Noutro patamar, a batalha cultural trazida pelas políticas identitárias de esquerda e direita, quando levadas ao radicalismo impõem, forçosamente, a derrogação da liberdade e a coercibilidade de uma conduta. Neste caso, o projeto de inclusão ganha uma dimensão incompreensível, muito próxima de uma política puritana. Quando se transforma a política de inclusão como necessária correção de assimetrias e justiça social em algo absoluto, corremos o risco de esvaziar histórias, narrativas, práticas sociais e direitos de liberdade e, mais provavelmente, cair no ridículo.
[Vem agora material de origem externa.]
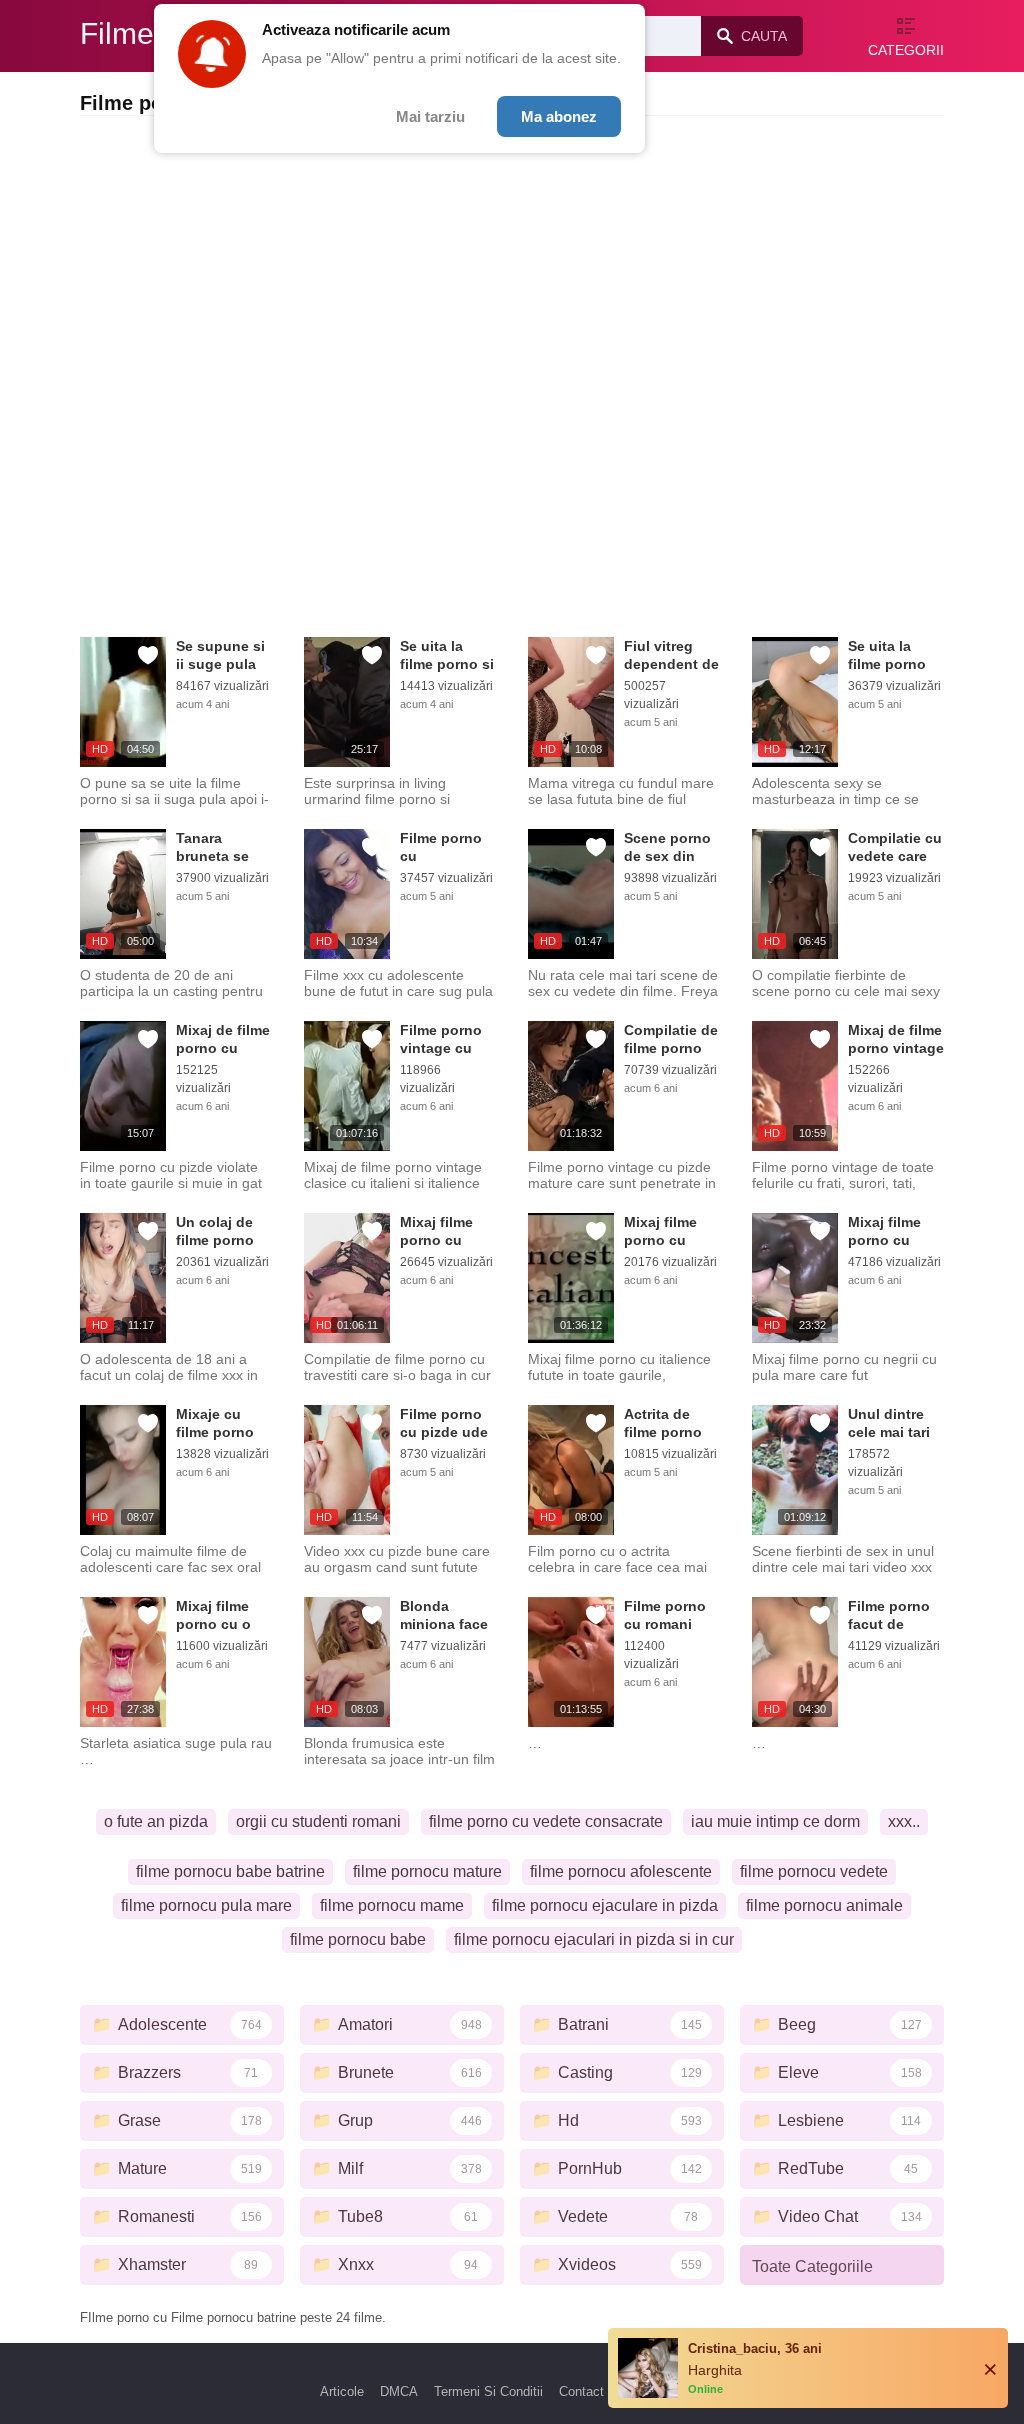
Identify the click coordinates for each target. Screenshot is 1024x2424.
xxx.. (904, 1821)
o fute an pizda (156, 1821)
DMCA (399, 2391)
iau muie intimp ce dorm (775, 1821)
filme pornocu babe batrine (230, 1871)
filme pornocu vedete (814, 1871)
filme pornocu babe (358, 1939)
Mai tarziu (430, 116)
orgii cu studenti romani (318, 1821)
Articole (342, 2391)
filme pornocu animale (824, 1905)
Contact (581, 2391)
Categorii (906, 50)
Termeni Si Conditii (488, 2391)
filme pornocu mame (392, 1905)
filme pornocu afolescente (621, 1871)
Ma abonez (559, 116)
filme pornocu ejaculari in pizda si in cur (594, 1939)
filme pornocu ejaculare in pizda (605, 1905)
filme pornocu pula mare (206, 1905)
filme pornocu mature (427, 1871)
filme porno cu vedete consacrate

Em rigor, parece-me muito mais inclusiva a presença dos anões na história e bem mais preocupante seria o estereótipo da bruxa má cujas origens remontam ao combate da Igreja ao sagrado feminino e à independência das mulheres.
Dezembro 12, 2020
O poema recitado por Amanda Gorman na cerimónia da tomada de posse do presidente estadunidense Joe Biden estava previsto ser traduzido, para holandês, pela escritora Marieke Lucas Rijneveld, com o aval da primeira. No entanto, um artigo de Janice Deul, jornalista e ativista negra, no jornal Volkskrant, fez com que Marieke desistisse, face à onda de críticas. Janice Deul argumenta que a tradução do poema deveria caber a "um artista local, jovem, uma mulher assumidamente Negra”. Eventualmente ela mesma, Janice Deul.
É importante ter presente, claro, que tal como Doris Sommer e outros autores mostram, há sentimentos e experiências que estão racialmente circunscritas. Mas mesmo Sommer, autora branca, é capaz de traduzir e inscrever as circunstâncias negras na literatura. É por isso que queiramos ou não, a reação de Deul e afins é populismo de esquerda. Ao radicalizar as questões raciais esvazia-as de conteúdo e impede a simpatia de fora. Ironicamente, o que os movimentos de militância racial radical fazem é apropriar-se de um elemento cultural judaico, a "pureza", para construir o seu discurso e imaginário populista racial. Não é por acaso que a sua narrativa sobre "apropriação cultural" é a versão inversa da autenticidade do nacionalismo. Tanto uma quanto a outra desconsideram o mais elementar aspeto das culturas: o hibridismo. Acresce ainda que uma parte significativa das culturas africanas sempre observaram os elementos culturais exógenos pela ótica da mais-valia, da eficácia simbólica e efetiva, estando livres da "pureza", da autenticidade, categorias próprias do pensamento judaico-cristão.